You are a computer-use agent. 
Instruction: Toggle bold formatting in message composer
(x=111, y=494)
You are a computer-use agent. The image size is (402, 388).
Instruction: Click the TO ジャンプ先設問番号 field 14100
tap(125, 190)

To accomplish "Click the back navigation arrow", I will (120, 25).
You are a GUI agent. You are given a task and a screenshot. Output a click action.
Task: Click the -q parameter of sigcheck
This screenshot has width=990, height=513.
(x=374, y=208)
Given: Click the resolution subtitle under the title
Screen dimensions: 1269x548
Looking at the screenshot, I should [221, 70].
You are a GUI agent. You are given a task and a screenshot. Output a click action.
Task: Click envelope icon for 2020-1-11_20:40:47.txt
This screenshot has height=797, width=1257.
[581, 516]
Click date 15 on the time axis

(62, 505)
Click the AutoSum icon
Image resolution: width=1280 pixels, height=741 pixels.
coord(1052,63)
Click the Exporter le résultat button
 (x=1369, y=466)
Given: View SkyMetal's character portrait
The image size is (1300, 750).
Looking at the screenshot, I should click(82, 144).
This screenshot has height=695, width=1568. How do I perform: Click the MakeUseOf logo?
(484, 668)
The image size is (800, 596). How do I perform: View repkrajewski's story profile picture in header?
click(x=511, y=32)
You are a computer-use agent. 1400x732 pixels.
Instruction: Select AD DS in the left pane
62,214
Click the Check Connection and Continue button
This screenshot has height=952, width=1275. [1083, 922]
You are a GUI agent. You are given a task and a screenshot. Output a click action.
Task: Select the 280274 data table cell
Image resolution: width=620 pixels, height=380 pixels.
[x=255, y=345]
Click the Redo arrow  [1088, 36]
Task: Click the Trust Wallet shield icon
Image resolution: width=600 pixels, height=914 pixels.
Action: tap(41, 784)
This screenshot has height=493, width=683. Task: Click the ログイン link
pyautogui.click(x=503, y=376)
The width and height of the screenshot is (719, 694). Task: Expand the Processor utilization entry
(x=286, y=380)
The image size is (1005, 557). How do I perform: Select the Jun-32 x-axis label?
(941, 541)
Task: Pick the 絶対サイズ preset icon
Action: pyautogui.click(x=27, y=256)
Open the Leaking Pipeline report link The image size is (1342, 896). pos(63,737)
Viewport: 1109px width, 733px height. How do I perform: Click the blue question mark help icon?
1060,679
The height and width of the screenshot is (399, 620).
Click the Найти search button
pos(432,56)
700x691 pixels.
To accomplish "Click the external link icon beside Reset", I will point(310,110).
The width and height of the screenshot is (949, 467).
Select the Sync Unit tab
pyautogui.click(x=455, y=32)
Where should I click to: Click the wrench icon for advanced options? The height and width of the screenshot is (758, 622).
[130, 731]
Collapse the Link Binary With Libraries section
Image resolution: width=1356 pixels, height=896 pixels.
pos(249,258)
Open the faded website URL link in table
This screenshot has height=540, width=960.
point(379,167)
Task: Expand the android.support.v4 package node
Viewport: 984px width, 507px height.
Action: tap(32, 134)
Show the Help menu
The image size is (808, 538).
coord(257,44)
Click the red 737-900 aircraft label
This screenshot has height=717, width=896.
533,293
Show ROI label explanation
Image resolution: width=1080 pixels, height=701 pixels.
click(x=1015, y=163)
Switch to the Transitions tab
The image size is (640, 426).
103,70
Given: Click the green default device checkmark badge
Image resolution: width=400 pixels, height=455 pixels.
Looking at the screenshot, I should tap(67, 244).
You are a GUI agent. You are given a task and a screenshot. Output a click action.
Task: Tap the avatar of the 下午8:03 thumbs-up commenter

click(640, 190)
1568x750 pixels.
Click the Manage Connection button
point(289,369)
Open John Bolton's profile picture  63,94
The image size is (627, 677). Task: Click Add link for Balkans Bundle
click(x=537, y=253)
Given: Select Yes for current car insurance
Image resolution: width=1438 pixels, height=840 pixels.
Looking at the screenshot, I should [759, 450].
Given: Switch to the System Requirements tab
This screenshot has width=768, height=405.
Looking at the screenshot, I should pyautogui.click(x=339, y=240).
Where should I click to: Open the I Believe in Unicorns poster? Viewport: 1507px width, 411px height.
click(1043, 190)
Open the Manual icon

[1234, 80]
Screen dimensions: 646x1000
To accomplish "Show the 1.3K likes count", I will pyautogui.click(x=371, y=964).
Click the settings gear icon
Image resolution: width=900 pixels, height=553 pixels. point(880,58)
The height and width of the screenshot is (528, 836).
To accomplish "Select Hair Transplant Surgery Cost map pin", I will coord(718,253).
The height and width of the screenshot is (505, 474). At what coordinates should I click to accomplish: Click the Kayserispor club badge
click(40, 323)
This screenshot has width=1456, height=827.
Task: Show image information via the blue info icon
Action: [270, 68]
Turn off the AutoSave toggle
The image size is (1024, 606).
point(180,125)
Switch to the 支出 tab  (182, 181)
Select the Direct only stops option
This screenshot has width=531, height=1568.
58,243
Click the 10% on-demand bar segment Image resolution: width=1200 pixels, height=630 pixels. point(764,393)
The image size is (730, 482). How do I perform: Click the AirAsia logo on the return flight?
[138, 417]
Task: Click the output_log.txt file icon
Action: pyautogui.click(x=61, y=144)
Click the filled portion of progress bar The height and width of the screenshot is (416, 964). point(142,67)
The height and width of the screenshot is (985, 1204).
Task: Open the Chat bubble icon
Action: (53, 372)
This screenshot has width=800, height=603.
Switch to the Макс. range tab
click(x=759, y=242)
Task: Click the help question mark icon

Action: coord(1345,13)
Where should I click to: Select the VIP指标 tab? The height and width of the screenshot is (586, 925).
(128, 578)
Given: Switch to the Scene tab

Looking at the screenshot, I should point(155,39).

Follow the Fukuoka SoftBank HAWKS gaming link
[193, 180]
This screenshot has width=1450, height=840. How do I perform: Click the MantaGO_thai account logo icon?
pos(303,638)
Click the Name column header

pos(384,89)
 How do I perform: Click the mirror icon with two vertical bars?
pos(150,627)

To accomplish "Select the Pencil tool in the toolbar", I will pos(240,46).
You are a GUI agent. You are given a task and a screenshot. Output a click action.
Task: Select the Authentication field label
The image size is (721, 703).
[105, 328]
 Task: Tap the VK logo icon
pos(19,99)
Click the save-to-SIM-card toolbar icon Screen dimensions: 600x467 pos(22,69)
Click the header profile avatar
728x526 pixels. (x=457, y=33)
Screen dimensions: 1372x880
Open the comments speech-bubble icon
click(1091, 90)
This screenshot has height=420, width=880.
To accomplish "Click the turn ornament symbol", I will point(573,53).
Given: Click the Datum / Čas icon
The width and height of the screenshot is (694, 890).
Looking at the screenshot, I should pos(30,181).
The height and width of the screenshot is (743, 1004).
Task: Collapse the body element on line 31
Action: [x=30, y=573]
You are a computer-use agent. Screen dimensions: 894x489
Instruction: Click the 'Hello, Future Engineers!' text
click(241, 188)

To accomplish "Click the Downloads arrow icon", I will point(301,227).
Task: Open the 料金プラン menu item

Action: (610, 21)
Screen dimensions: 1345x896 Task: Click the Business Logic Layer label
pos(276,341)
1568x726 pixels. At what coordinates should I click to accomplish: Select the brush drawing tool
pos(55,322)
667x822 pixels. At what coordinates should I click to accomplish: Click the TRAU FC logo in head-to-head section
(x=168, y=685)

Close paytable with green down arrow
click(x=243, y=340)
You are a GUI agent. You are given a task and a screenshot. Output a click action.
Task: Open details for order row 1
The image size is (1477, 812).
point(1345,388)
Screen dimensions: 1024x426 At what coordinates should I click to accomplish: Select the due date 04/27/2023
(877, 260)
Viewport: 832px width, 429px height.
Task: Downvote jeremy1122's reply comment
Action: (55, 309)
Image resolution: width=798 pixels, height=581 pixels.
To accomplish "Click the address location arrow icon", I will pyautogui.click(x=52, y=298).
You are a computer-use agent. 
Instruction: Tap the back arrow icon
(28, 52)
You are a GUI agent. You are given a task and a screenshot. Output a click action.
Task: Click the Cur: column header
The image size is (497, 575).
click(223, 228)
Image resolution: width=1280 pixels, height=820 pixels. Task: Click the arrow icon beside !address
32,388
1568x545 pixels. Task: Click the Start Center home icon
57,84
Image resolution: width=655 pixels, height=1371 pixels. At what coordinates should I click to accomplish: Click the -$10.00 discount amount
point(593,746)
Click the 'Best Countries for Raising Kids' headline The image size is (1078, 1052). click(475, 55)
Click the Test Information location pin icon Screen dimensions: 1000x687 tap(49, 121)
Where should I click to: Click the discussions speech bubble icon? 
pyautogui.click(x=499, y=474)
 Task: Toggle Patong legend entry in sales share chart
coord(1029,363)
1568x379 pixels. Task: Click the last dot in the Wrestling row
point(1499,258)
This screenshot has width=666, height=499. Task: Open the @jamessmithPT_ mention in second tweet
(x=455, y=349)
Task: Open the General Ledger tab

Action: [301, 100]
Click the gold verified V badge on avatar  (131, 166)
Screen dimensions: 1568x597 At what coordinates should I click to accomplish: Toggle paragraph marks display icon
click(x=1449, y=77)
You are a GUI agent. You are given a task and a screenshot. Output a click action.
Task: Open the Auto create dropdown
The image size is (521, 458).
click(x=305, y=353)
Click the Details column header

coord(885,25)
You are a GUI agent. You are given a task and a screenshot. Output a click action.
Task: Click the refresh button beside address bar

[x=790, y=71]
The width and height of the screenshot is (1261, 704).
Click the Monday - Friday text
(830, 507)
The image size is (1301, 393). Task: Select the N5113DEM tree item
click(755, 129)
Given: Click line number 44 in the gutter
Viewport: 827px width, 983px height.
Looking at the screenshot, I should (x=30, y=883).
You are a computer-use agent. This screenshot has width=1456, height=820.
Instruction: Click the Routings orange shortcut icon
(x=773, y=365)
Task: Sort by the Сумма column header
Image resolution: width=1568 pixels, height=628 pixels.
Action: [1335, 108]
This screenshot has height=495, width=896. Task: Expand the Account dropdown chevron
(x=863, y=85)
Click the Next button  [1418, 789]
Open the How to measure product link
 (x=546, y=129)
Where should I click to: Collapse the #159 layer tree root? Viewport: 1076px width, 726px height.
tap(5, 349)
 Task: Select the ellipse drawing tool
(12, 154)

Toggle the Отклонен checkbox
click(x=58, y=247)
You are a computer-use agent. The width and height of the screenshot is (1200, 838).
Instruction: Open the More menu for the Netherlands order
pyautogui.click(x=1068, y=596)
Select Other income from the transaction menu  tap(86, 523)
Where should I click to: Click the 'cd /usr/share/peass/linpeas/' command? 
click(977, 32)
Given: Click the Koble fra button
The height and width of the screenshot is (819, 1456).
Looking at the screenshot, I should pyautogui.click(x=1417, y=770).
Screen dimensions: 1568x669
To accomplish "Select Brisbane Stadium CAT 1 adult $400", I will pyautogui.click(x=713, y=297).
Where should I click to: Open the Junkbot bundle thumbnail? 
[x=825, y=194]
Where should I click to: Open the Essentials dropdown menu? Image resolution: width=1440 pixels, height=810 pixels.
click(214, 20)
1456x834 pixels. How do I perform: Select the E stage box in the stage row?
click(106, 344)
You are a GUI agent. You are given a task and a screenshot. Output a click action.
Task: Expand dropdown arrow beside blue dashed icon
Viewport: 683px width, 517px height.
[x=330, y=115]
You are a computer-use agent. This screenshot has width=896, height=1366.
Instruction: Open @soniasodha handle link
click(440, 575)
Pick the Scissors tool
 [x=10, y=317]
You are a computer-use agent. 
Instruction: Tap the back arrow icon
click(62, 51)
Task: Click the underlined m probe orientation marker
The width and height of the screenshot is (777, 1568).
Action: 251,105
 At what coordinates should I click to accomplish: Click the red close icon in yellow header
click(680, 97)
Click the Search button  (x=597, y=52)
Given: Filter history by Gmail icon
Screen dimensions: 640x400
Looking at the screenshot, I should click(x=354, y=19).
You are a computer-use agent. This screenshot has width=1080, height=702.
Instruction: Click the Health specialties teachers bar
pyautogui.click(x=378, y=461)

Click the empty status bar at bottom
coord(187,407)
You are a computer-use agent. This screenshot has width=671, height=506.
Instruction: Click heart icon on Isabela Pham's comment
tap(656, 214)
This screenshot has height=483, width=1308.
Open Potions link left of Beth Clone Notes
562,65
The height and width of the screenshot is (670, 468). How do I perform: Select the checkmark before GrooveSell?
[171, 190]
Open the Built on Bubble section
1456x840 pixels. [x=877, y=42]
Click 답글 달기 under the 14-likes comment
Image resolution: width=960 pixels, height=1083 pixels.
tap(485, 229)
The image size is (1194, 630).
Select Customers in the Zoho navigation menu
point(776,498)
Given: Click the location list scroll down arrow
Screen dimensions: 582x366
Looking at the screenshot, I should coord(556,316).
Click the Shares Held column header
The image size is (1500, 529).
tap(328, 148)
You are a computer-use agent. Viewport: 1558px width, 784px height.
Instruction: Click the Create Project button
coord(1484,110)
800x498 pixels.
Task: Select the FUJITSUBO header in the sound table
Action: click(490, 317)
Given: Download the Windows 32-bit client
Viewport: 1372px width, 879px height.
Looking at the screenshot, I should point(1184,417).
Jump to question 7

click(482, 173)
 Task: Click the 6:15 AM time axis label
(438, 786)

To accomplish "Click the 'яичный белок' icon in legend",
______
▶ TO DO
Find each line in the records holding the string "likes" and show it.

▶ WRITTEN ANSWER
To accomplish "Show the 1.3K likes count", I will pyautogui.click(x=371, y=964).
Click 답글 달기 under the 14-likes comment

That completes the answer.